Image processing is used a lot in the medical field for medical imaging and detecting disorders and diseases. Certain techniques and analyses are applied to images obtained from examinations like MRI scans and X rays to obtain the most comprehensible images possible. Sometimes image processing can also be applied to ultrasound images to enhance detail and edges. Image processing is also very applicable in other very interesting fields, such as forensics, where image processing is used to help define features by using techniques to detect edges and identify patterns. This could help detectives identify suspects. Image processing techniques are also incorporated and utilized in robot vision, engineering, computer science, microscopy, astronomy, and so many other amazing sciences!


Image processing is such an exciting frontier in science, and I hope you enjoyed learning about image processing, the applications, and the techniques involved in it as much as I did!



Definitions:


Raw images - Images collected straight from experimentation, not yet processed

Visualize - Make something visible

Array - Data structure consisting of elements

Image acquisition - the retrieving of an image to process

Scaling - the process of resizing a digital image

Grayscale - Black and white

Algorithms - a process or set of rules for the computer to follow

Pixels - The individual elements in the image array are known as pixels. A point in the image.

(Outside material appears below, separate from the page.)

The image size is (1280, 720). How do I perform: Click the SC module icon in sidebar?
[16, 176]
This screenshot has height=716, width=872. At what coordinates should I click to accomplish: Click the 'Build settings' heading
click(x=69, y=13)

Pixel intensity value - The numerical value for the amount of light present in the individual pixel (1 value for grayscale/3 for RGB)

Noise - Random variations in pixel brightness. This will cause a “grainy” texture to the image.

Image Format - Standardized means of saving and storing images. For example, .jpg and .png are image formats.



Citations:

https://www.visionlearning.com/en/library/Process-of-Science/49/Data-Analysis-and-Interpretation/154#:~:text=analysis%20%3A%20careful%20study%20of%20data,patterns%20observed%20in%20the%20data

https://sisu.ut.ee/imageprocessing/book/1

https://www.geeksforgeeks.org/digital-image-processing-basics/

https://www.ques10.com/p/33595/what-is-image-processing-explain-fundamental-steps/

https://ai.stanford.edu/~syyeung/cvweb/tutorial1.html

https://www.photonics.com/Articles/Image_Processing_Turning_Digital_Data_into/a25135

https://homepages.inf.ed.ac.uk/rbf/HIPR2/histgram.htm

https://www.intechopen.com/books/medical-imaging-principles-and-applications/research-in-medical-imaging-using-image-processing-techniques

https://pdfs.semanticscholar.org/f7ed/4d79193713035de783949ff065837eb781dd.pdf


Image Credit:

Annie Hu


What Did You Learn?

Questions:

1. Why is image processing important and what is it used for?


Images are a very important source of information and evidence from experimentation. Gathering useful information straight from raw images, however, can be very difficult. Hence, image processing is crucial for making raw images easily analyzable. Most raw images are not immediately suited for analysis, so image processing is utilized in order to visualize details that are fuzzy or even hidden in the original image.


There are many applications for image processing techniques in research. Image processing is used in medical research to bring out the detail in images taken from medical imaging. This can be used to better detect things like cancer and other disorders. Image processing is also important in forensics (to identify suspects), robot vision (detecting edges), and other fields like microscopy (to get better images and evidence), and astronomy (once again, to enhance detail in the images).


2. What are the steps to image processing?


The main steps are image acquisition and importing, enhancing and analysing, and then finally outputting the image. Image acquisition involves some preprocessing to prepare the image for later steps. Enhancing is the step where images are processed to bring out certain parts more and to make details clearer so that the image can be analysed (enhancement and analysis go hand in hand). Finally, to output the image means to save the image and export as a suitable image format.